SUPPLIED RECORDS –
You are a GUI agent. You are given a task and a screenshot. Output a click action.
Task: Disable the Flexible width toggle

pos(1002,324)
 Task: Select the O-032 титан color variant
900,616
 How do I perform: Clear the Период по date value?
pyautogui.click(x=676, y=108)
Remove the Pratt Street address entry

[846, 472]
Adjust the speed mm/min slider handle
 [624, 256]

==

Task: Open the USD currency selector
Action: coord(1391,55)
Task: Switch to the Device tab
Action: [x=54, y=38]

...

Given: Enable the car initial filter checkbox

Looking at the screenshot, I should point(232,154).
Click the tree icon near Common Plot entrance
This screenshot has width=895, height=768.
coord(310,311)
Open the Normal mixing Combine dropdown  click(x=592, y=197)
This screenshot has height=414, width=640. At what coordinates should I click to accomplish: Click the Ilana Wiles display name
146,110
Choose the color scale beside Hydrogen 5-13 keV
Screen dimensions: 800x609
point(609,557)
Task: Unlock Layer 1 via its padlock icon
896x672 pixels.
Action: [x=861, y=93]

INSTRUCTIONS FOR THE TASK – From the entries above, copy each line holding "icon".

EXERCISE RESPONSE –
Click the tree icon near Common Plot entrance
Task: Unlock Layer 1 via its padlock icon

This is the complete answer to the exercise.